Unsafe by Flow: Uncovering Bidirectional Data-Flow Risks in MCP Ecosystem
Xinyi Hou, Yanjie Zhao, Haoyu Wang
TLDR
MCP-BiFlow is a static analysis framework that uncovers bidirectional data-flow risks in Model Context Protocol (MCP) ecosystems.
Key contributions
- Introduces MCP-BiFlow, a bidirectional static analysis framework for Model Context Protocol (MCP).
- Uncovers unsafe data flows and vulnerabilities in LLM agent-tool interfaces.
- Achieves 93.8% recall on 32 confirmed MCP vulnerabilities, outperforming other tools.

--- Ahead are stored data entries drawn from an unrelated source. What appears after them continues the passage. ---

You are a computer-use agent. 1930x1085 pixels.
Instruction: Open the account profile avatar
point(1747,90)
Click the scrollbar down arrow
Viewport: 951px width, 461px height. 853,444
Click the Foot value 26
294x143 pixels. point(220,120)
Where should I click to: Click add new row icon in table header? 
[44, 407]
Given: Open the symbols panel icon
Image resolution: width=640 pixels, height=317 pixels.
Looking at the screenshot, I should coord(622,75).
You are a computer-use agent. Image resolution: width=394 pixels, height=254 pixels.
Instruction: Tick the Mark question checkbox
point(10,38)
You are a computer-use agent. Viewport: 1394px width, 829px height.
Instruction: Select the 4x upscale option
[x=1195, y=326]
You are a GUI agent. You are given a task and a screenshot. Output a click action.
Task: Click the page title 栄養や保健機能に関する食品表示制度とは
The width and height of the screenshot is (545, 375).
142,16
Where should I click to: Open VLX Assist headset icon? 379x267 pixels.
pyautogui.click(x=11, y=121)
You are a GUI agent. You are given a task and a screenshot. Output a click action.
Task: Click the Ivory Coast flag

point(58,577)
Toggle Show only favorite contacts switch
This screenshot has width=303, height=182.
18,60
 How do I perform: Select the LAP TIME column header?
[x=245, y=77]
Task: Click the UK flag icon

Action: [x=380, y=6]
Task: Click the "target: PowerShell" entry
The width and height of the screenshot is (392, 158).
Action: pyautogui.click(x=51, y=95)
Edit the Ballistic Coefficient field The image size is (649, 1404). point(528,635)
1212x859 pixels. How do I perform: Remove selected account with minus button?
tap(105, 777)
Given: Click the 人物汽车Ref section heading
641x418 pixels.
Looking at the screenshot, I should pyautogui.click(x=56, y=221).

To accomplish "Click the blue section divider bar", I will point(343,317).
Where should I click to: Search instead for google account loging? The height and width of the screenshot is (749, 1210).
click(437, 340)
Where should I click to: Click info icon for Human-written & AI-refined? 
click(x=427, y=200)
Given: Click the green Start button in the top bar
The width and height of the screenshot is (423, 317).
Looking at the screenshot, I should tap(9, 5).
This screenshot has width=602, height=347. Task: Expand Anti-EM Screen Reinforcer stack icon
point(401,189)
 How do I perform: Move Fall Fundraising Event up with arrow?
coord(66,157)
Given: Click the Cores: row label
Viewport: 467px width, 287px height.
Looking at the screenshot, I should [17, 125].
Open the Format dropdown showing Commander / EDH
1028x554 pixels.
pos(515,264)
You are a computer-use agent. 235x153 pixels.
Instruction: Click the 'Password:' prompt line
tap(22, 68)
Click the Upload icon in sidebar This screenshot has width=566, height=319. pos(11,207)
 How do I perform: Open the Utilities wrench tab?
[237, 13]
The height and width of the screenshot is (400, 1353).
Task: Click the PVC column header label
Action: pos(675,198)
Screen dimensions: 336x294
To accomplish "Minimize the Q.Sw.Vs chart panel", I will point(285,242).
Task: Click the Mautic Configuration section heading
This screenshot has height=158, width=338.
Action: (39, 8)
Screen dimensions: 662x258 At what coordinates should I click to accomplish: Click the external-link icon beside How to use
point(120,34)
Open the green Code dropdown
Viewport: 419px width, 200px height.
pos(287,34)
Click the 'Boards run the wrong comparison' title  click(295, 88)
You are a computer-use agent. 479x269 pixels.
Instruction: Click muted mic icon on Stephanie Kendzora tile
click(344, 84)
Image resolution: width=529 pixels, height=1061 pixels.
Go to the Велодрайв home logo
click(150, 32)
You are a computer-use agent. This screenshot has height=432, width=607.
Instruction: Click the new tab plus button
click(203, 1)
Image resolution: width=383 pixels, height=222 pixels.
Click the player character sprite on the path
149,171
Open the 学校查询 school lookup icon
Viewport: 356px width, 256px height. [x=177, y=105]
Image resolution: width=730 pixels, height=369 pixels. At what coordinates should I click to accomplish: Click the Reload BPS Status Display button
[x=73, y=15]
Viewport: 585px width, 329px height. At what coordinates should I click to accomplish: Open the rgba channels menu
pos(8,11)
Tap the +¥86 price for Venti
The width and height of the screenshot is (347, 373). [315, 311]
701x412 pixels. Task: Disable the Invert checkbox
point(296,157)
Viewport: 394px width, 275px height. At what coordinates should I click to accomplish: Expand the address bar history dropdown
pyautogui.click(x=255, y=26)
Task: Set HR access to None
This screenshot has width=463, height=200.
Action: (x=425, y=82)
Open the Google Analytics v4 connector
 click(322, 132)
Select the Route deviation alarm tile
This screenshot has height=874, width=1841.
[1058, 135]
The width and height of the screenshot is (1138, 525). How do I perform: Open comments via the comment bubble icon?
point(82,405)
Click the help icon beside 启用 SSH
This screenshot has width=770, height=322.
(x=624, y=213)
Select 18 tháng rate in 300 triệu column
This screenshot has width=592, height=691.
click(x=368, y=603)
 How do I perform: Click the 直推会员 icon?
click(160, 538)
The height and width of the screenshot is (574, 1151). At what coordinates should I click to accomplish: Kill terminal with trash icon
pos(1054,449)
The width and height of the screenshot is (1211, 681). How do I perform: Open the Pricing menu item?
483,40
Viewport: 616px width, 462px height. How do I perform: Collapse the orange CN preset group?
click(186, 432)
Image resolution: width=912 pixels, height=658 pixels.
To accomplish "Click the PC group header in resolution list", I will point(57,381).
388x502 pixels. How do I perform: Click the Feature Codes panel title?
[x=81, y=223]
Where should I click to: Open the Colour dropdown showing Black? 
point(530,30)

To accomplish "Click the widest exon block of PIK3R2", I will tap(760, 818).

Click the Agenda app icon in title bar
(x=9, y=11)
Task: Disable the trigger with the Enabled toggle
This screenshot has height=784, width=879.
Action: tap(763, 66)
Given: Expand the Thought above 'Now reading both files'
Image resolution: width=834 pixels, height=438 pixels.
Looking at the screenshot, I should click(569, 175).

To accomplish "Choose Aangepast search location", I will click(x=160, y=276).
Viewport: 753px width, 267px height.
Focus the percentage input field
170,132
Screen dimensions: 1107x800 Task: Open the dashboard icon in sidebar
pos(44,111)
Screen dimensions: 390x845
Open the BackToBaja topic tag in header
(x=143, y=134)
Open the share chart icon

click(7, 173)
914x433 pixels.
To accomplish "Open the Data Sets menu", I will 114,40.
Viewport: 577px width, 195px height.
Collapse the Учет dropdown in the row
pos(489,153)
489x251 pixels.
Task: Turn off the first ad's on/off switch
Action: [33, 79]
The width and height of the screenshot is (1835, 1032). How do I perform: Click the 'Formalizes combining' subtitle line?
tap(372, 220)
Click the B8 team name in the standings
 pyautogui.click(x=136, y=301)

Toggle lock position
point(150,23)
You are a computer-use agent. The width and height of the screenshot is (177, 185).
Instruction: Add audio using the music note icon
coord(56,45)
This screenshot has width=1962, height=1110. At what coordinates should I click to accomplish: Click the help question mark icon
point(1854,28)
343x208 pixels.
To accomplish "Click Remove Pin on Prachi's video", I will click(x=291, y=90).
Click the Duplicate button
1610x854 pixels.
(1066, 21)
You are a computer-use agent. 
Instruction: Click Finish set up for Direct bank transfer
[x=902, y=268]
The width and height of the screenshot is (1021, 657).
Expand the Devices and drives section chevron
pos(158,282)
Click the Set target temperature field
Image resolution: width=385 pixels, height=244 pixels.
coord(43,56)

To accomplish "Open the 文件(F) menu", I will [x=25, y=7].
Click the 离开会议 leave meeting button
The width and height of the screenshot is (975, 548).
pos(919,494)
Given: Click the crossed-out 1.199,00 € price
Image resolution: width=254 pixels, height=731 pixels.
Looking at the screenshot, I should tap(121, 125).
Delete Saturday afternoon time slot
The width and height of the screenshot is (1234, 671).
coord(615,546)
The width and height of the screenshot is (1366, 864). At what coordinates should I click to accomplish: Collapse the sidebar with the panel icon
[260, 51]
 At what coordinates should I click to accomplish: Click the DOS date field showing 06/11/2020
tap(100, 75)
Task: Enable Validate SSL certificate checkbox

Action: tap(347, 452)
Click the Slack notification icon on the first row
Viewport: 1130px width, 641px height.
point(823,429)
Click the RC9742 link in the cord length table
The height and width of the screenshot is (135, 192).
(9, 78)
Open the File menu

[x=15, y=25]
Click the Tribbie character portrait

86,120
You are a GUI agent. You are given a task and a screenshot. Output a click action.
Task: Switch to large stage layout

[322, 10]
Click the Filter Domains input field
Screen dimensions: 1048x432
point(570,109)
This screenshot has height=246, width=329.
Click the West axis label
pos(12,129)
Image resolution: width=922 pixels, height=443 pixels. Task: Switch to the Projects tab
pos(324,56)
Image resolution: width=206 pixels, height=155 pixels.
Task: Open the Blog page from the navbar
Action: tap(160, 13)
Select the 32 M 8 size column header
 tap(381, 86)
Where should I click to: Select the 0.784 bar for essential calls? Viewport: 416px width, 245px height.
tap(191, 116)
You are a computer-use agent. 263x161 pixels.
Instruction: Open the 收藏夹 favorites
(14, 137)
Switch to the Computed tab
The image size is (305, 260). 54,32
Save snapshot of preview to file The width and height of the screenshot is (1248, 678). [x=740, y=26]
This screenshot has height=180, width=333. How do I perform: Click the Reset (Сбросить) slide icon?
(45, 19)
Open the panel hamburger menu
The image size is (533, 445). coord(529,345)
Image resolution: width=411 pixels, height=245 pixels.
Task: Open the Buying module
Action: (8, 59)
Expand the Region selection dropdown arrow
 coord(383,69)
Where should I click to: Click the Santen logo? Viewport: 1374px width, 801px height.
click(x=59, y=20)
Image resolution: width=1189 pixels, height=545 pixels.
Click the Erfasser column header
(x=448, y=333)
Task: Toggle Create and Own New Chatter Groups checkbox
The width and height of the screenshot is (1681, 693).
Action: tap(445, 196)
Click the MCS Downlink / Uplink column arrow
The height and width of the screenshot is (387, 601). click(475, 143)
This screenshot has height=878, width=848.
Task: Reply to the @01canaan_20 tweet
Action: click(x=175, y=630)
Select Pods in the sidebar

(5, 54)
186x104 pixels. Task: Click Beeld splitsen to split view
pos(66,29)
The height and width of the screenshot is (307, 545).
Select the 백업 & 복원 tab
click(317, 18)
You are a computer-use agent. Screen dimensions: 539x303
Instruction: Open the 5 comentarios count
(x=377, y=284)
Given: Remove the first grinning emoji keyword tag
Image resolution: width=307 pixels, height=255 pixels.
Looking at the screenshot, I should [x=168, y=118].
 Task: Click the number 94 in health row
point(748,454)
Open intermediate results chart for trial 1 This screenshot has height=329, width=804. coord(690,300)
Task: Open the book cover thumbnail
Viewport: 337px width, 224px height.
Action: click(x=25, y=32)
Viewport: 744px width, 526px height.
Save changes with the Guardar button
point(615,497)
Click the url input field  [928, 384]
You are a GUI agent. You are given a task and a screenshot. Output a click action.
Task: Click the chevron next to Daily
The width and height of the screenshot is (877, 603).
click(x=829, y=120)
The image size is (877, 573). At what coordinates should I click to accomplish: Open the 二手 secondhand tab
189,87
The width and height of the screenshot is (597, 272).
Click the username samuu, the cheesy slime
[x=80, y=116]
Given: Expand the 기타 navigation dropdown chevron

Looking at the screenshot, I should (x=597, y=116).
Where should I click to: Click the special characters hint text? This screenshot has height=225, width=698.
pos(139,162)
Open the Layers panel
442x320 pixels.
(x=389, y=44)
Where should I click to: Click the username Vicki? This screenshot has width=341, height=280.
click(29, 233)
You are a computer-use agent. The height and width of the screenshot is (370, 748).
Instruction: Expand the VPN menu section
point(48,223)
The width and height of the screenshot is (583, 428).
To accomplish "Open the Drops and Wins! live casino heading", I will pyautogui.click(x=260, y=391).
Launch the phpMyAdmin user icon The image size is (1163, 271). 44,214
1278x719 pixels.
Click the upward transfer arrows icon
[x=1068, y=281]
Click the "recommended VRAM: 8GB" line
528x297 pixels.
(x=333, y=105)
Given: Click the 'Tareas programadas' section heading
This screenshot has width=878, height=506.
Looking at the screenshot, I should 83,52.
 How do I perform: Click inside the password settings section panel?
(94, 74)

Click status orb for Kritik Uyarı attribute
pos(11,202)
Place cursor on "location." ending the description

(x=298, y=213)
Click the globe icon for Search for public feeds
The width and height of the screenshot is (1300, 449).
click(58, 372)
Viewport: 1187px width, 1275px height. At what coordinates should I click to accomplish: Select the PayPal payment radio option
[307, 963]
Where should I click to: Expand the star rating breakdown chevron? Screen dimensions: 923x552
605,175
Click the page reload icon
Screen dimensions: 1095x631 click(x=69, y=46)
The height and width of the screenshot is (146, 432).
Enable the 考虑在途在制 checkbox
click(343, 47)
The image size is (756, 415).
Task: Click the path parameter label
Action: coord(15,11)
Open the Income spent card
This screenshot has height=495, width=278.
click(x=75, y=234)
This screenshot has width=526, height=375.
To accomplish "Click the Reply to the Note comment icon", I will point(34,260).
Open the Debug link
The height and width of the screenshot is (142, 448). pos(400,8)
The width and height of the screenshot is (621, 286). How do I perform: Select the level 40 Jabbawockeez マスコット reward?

- Discovered 118 new vulnerability paths across 87 real-world MCP server repositories.
Why it matters
MCP is vital for LLM agents but introduces unique bidirectional data-flow vulnerabilities existing tools miss. MCP-BiFlow offers robust, protocol-aware analysis, significantly improving detection of critical flaws. This enhances the safety and trustworthiness of LLM agent-tool ecosystems.
Original Abstract
Model Context Protocol (MCP) have quickly become the interface layer between LLM agents and external tools, yet they also introduce unsafe data flows that existing analyzers handle poorly. Vulnerabilities manifest in two directions: requester-controlled arguments may propagate to sensitive operations, while untrusted external or sensitive internal data may surface through MCP-visible outputs and subsequently influence host or model behavior. Accurate detection is complicated by the heterogeneous registration and dispatch patterns MCP servers employ, the need for MCP-specific taint semantics, and the fact that bugs often only materialize along complete tool-scoped execution paths. We present MCP-BiFlow, a bidirectional static analysis framework built around MCP-aware entrypoint recovery, protocol-specific taint modeling, and interprocedural propagation analysis. Against a benchmark of 32 confirmed MCP vulnerability cases, MCP-BiFlow identifies 30 (93.8% recall), substantially outperforming CodeQL, Semgrep, Snyk Code, and MCPScan. Across 15,452 real-world MCP server repositories, MCP-BiFlow surfaces 549 overlap-compressed candidate clusters; manual review confirms 118 vulnerability paths in 87 servers, establishing unsafe propagation as a recurring failure mode that resists detection without protocol-aware recovery of both request-side and return-side flows.